### About this task
In the ibogaine evidence map page, which liver enzyme converts ibogaine into noribogaine?

### Supplied passage
IbogaineVault
A structured evidence map of the ibogaine research literature — every paper typed, categorised, and provenanced across six co-equal research domains.
Almost every documented ibogaine death carried a screenable risk factor. This archive exists so the next one is caught in time.
How does ibogaine kill — and how do we prevent it?
Cardiac is where most of the deaths are: ibogaine and its long-lived metabolite noribogaine block the hERG potassium channel, prolong the QT interval, and can trigger fatal arrhythmia. But it is not the only way ibogaine harms — drug interactions, co-ingestants, hepatic strain and unsupervised street-sourced dosing all recur in the fatality record. Almost every one of those deaths carried a risk factor an ECG, an electrolyte panel or a CYP2D6 test would have caught first.
How do we use ibogaine to help people — safely?
The discipline that turns a dangerous molecule into a managed procedure: pre-screening — ECG, electrolytes, CYP2D6 phenotype — dose strategy, and continuous cardiac monitoring through the window of risk. This is where the field's hard-won practice is written down: the difference between an unsupervised gamble and a protocol a clinician can stand behind.
How does ibogaine do what it does, in the brain and body?
Ibogaine is pharmacologically promiscuous — acting across opioid, NMDA, serotonergic, sigma and nicotinic systems at once — and is converted by the liver enzyme CYP2D6 into noribogaine, whose long half-life shapes both the therapeutic effect and the cardiac danger. The receptor pharmacology and pharmacokinetics every other category ultimately rests on.
What does ibogaine change — and does it last?
The trials, observational cohorts and follow-up studies measuring ibogaine's effect on opioid and other substance-use disorders — the size of the signal, how durable it proves, and an honest account of where the evidence is thin, uncontrolled, or absent. Efficacy claimed is not efficacy shown; this category keeps the two apart.
What is ibogaine like, from the inside?
The experience itself, treated as data rather than decoration: the oneirogenic waking-dream state, the panoramic life-review, the altered phenomenology patients describe with striking consistency — and the emerging instruments built to measure it. Held at equal weight to the clinical categories, never demoted as merely subjective.
Where did ibogaine come from — and how has it moved through the world?
From the Bwiti tradition of Gabon, to Howard Lotsof's 1962 discovery that iboga could interrupt opioid withdrawal, to the prohibition, activism and present-day clinical renaissance that followed. Deep history and modern history together — the context that explains why the science sits where it does, and why it was so long ignored.

### Data extract
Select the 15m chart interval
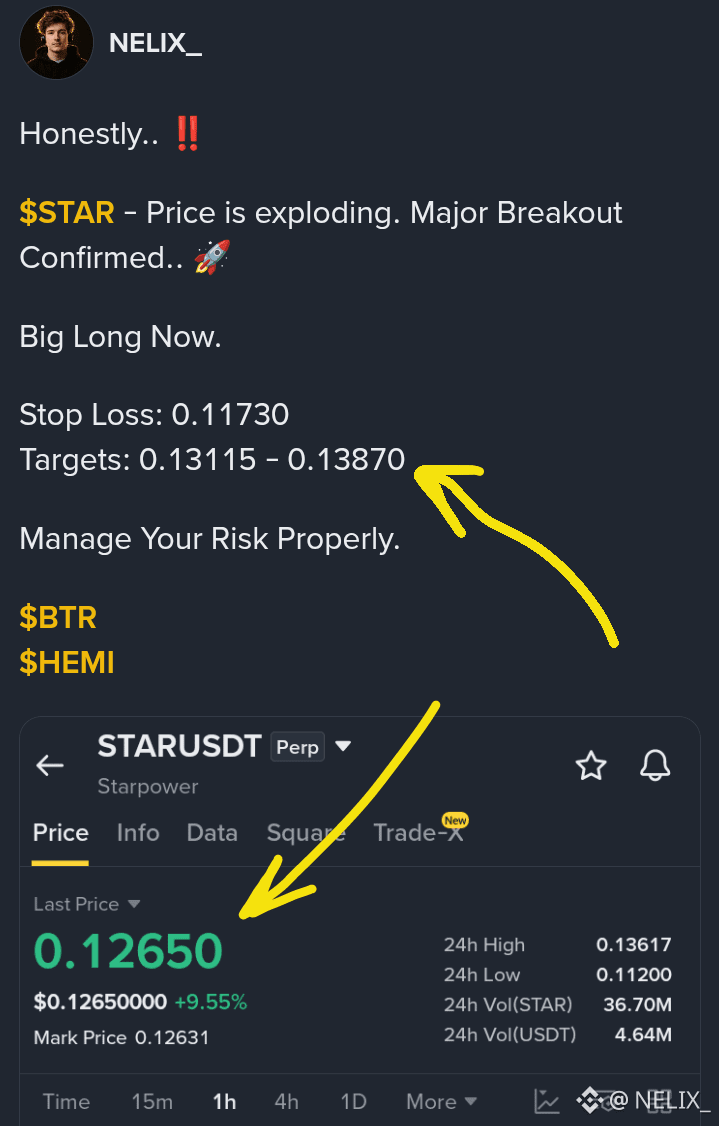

### Exercise response
CYP2D6